- Sage Therapeutics will start three new clinical trials of its experimental antidepressant zuranolone in an attempt to forge a path forward for the drug after a disappointing study setback three months ago.
- That failed study, called MOUNTATIN, was intended to support an application for approval to the Food and Drug Administration. Without it, Sage has been forced to redraw its plans, leading to the update announced Wednesday.
- With the new studies, which will begin this year, Sage believes it has three routes to obtaining enough data to secure approval in either postpartum depression or major depressive disorder. Results from the studies are expected in 2021, Sage said, although turmoil from the spread of the new coronavirus could put that timeline at risk.
Sage’s market value has shrunk by more than 80% since last December, when it disclosed to investors that its closely watched MOUNTAIN study fell short of its goal.
Expectations were high for zuranolone, formerly known as SAGE-217, as encouraging mid-stage data suggested it could work quicker and more safely than existing antidepressants.
But, over the course of the Phase 3 study, patients with major depressive disorder who received zuranolone appeared to do no better than those given placebo.
Such setbacks are not uncommon for psychiatric drugs, which in the past have won approval despite negative studies. Intra-Cellular’s new schizophrenia treatment, for example, was cleared by the FDA in December even though one Phase 3 trial failed.
Sage’s decision to start new trials means the biotech won’t attempt a risky bid to win approval for the drug based on Phase 2 data and supporting trial results in postpartum depression.
Instead, the biotech will bet on three short studies to give it the additional backing it needs to convince the FDA. All three will test a two-week course of 50 mg of zuranolone, a higher dose than was used in the failed MOUNTAIN study.
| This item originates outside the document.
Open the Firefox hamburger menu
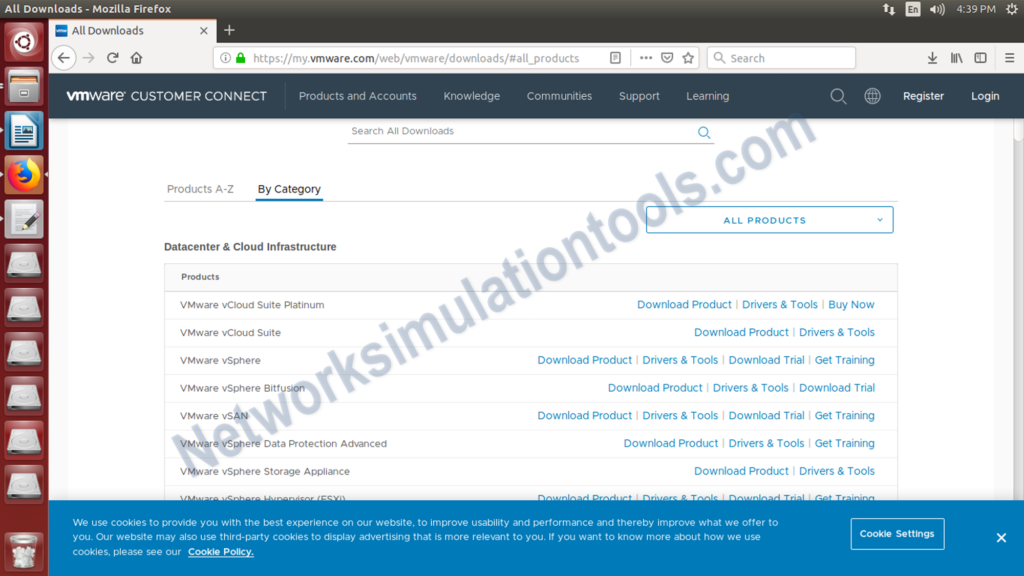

Positive results for any could spring Sage to file the drug for a regulatory OK in either postpartum depression, as an acute “rapid response” treatment given alongside another antidepressant for major depressive disorder, or as an episodic therapy in MDD.
The first two paths would rely on existing data plus results from the relevant two-week study, while the third, in episodic treatment, would require data from Sage’s REDWOOD study, which was paused in December following the MOUNTAIN readout.
Sage expects topline data from all three new studies in 2021, a speedy turnaround that could be ambitious as coronavirus’ spread begins to put regular healthcare provision in disarray.
“Given the state of the world, there’s potentially some risk to 2021 timelines (as is the case for all biotech trials), however, we note that the MOUNTAIN study only took 8 months to complete,” wrote Paul Matteis, an analyst at investment bank Stifel, in a Mar. 18 note to clients.
New studies cost money, of course, and Sage said it would give updated guidance on its resource allocation in an upcoming presentation of first quarter results. The company has approximately $1 billion in cash, equivalents and marketable securities on hand, which it says will enable operations through 2022.
Keeping that runway intact, while starting new studies of zuranolone, could mean cutting back elsewhere, such as marketing for Zulresso, the company’s approved intravenous postpartum depression drug. An onerous dosing regimen has kept sales slow, totaling only $4 million in 2019.
Shares in Sage fell by 5% in early morning trading, matching losses in the broader stock market.